TEXT TO READ:
It promises to be a wild ride.

So, as it starts to really get going in earnest, it’s time for our annual position-by-position preview review of the Seahawks as they enter one of the major periods of the offseason.

We’ll start with a position that has already elicited its fair share of conversation — quarterback.

Players under contract 

Russell Wilson: Wilson has three years left on his contract at an average of $35 million through 2023, with a guaranteed base salary in 2021 of $19 million that is already guaranteed. Before Wilson and his camp’s seemingly well-orchestrated national media blitz to make clear his unhappiness with the team, the last thing the Seahawks were thinking about was his future. But as the NFL Network’s Michael Silver stated Wednesday in noting that the Seahawks continue to get trade calls about Wilson, the Seahawks at this point would be doing “malpractice’’ not to listen. Wilson trade rumors likely aren’t going away anytime soon, especially as free agency approaches.

SET TASKS:
a) Please answer these questions about the Seahawks quarterback preview:
(i) Which position does the preview begin with?
(ii) How many years are left on Wilson's contract?
(iii) Who said the Seahawks would be committing "malpractice" not to listen to trade calls?
b) Carry on writing the Seahawks quarterback preview from its final sentence.

DATASET EXCERPT:

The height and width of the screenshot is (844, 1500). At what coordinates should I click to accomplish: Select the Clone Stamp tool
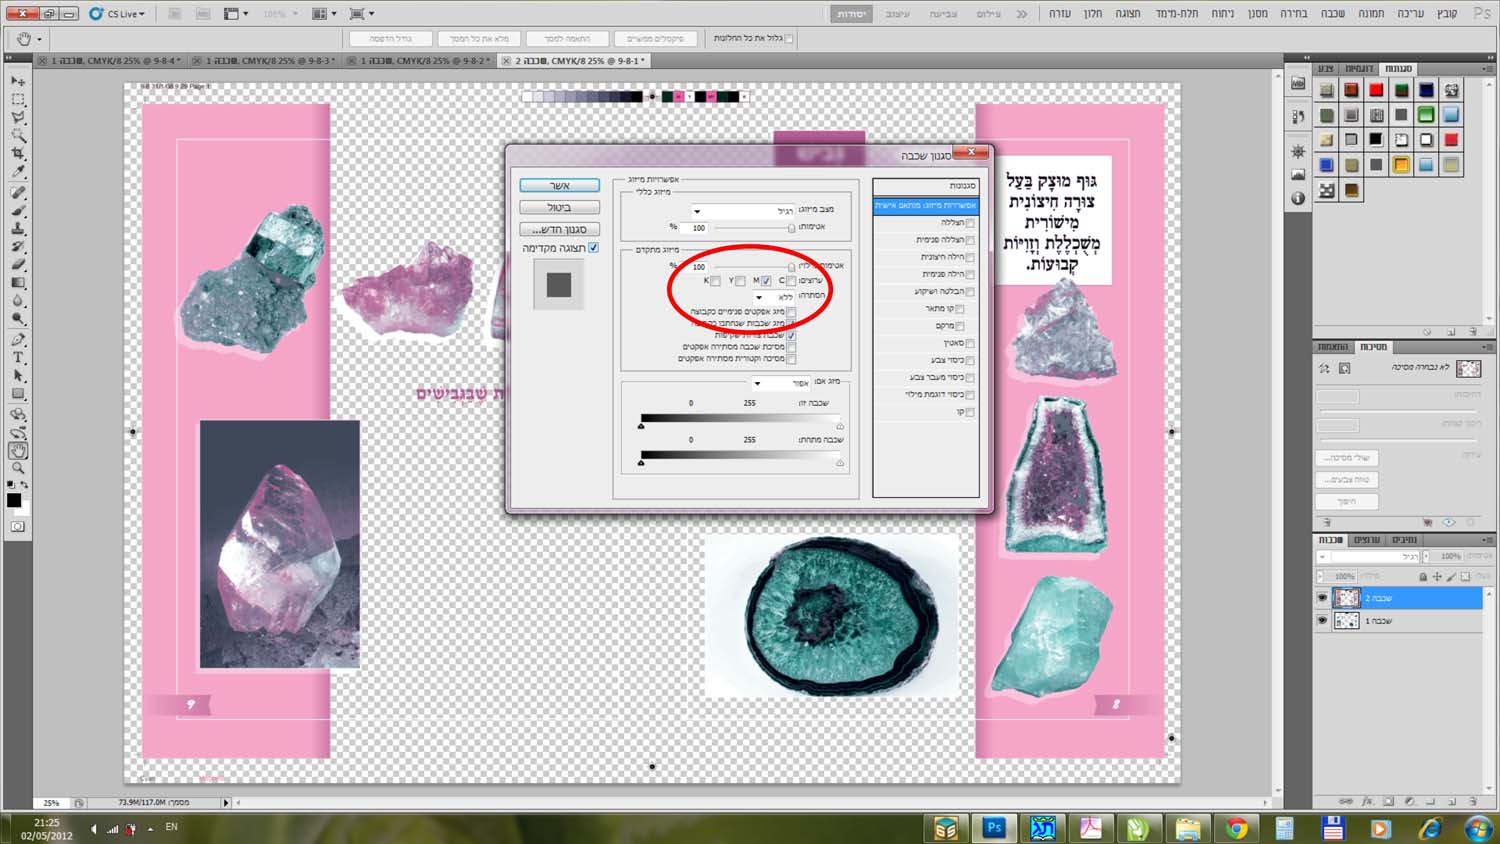click(x=18, y=229)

OUTPUTS IN ORDER:
a)
(i) Quarterback
(ii) Three years
(iii) The NFL Network's Michael Silver

b)
Alex McGough: A seventh-round pick of Seattle in 2018, he has since been with both Houston and Jacksonville before returning to the Seahawks late last season on the practice squad and then re-signed on a futures deal after the season. McGough, who has not played in an NFL game, figures to compete for the backup job, or at the least again being on the practice squad as a third/emergency QB option. 

Danny Etling: Claimed off waivers from Atlanta during training camp, Etling spent the entire 2020 season on the practice squad and then was signed to a futures deal after the season. Put him in the same category as McGough of competing for the backup job, but maybe more likely a practice-squad spot as the third QB.

Impending free agents 

Geno Smith: Smith will again be an unrestricted free agent after spending the last two years with Seattle on one-year deals — he had a veteran minimum cap hit of $887,500 in 2020. Smith played just 18 snaps last year, all coming in the blowout of the Jets. But the former second-round pick is still just 30 years old and seems as if he’d again be an attractive option to return, assuming he’s interested in remaining a backup.

Possible free-agent targets 

As we note every year when talking about the QB spot, that Wilson takes up as much of the salary cap as he does — a projected 17.7% in 2021, the most of his career — means Seattle can’t really spend much on a backup.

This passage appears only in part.